Khouri se demanda dans quelle direction elle devait braquer son arme à plasma. Sylveste avait l’air aussi ébranlé que Hegazi ; aussi surpris du soudain éclat de Volyova.
— Non, écoutez, fit Khouri. D’accord, il lèche le derrière de Sajaki depuis que je suis à bord, mais ce n’est pas pour ça qu’il aurait fait une bêtise pareille.
— Merci, répondit Hegazi. Cela dit…
— Oh, tu n’es pas tiré d’affaire, répondit Volyova. Loin de là. Khouri a raison ; ç’aurait été d’une stupidité abyssale. Mais ça ne veut pas dire que tu ne l’as pas fait. Tu avais toutes les compétences nécessaires. Et puis tu es un chimérique, et peut-être que le Voleur de Soleil est aussi en toi. Auquel cas je crains qu’il ne soit trop dangereux de t’avoir dans les pattes. Allez, Khouri, fit-elle avec un mouvement de menton. Collez-le dans un des sas.
— Vous allez me tuer, fit Hegazi alors qu’elle le faisait avancer dans la coursive inondée, le canon du pistolet à plasma dans les reins. C’est ça, hein, vous allez me tuer ? Vous allez m’envoyer dans l’espace.
— Elle veut juste vous mettre hors d’état de nuire, fit Khouri, qui n’était pas précisément d’humeur à tenir une conversation prolongée avec son prisonnier.
— Quoi qu’elle puisse penser, je n’ai rien fait. Désolé de cet aveu, mais je n’en ai pas les compétences. Ça va, vous êtes contente ?

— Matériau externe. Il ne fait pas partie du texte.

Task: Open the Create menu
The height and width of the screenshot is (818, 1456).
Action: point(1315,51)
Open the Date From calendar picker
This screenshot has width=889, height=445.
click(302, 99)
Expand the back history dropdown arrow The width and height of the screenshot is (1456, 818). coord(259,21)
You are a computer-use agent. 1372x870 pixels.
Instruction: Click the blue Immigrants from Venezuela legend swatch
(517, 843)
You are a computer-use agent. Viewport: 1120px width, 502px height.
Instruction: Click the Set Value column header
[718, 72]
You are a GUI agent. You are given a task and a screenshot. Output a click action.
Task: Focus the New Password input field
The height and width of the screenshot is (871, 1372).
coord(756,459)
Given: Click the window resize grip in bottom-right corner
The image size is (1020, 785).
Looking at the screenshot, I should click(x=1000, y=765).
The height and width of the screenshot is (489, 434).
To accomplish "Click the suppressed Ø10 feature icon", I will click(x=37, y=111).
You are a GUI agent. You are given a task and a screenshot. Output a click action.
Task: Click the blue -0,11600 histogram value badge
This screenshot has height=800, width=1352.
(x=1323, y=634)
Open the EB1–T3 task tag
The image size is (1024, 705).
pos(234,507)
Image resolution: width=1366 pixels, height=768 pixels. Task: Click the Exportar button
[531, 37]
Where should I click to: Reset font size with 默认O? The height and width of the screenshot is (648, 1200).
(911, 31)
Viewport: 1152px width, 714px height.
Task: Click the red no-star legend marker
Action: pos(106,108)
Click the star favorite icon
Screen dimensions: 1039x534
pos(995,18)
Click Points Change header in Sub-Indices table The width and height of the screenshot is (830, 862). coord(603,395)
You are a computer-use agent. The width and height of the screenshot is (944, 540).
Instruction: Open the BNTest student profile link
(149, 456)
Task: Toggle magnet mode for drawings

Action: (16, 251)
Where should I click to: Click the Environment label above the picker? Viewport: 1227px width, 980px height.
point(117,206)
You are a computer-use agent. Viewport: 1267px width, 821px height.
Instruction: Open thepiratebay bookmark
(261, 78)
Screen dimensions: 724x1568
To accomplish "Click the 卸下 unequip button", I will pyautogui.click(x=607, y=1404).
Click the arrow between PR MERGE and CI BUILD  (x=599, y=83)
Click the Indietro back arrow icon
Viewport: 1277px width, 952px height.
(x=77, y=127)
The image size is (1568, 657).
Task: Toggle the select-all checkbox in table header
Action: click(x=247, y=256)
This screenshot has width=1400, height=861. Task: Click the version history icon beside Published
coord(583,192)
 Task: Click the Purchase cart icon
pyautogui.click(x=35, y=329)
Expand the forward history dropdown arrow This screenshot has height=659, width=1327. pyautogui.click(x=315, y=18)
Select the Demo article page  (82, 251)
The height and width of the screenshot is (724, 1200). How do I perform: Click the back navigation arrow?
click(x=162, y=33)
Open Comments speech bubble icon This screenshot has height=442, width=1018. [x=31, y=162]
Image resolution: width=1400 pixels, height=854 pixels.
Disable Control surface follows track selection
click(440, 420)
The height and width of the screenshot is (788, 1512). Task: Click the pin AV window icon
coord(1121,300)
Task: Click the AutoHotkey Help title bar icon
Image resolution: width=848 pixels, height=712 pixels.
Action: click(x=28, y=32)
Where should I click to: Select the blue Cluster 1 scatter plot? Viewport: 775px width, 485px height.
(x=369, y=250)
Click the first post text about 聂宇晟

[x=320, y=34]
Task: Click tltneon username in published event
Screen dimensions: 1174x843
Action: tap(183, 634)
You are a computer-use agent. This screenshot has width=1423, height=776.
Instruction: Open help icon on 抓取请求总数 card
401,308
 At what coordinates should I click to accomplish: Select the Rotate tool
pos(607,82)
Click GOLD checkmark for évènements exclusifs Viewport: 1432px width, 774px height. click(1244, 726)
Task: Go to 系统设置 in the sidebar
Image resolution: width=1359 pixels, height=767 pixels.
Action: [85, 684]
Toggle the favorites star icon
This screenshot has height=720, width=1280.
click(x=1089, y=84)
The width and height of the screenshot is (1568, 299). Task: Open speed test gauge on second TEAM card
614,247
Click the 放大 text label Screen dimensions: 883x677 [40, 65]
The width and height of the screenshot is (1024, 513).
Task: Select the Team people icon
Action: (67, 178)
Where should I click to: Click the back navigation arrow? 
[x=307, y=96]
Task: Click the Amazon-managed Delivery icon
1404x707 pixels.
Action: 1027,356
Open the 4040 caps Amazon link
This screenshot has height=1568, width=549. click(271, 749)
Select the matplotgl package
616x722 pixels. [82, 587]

Il commençait vraiment à l’exaspérer, mais elle comprit que le seul moyen de le faire taire était de lui donner la réplique.
— Je ne suis pas sûre que vous l’ayez fait, répondit-elle. Il aurait fallu que vous preniez les dispositions nécessaires avant de savoir que Volyova allait saboter son arme. Et vous n’avez pas pu le faire depuis ; vous n’avez pas quitté la passerelle.
Ils étaient arrivés au sas le plus proche. Un petit sas, juste assez grand pour accueillir un homme en scaphandre. Comme à peu près tout dans cette partie du bâtiment, les commandes de la porte disparaissaient sous la crasse, la rouille et de vieilles couches de champignons. Et pourtant, miraculeusement, elle fonctionnait encore. Elle s’ouvrit dans un ronflement.
— Alors, pourquoi faites-vous ça ? demanda Hegazi alors qu’elle le poussait dans le réduit exigu, à peine éclairé. Pourquoi, puisque vous ne croyez pas que j’aie pu le faire ?
— Parce que je ne vous aime pas, répondit-elle en refermant la porte sur lui.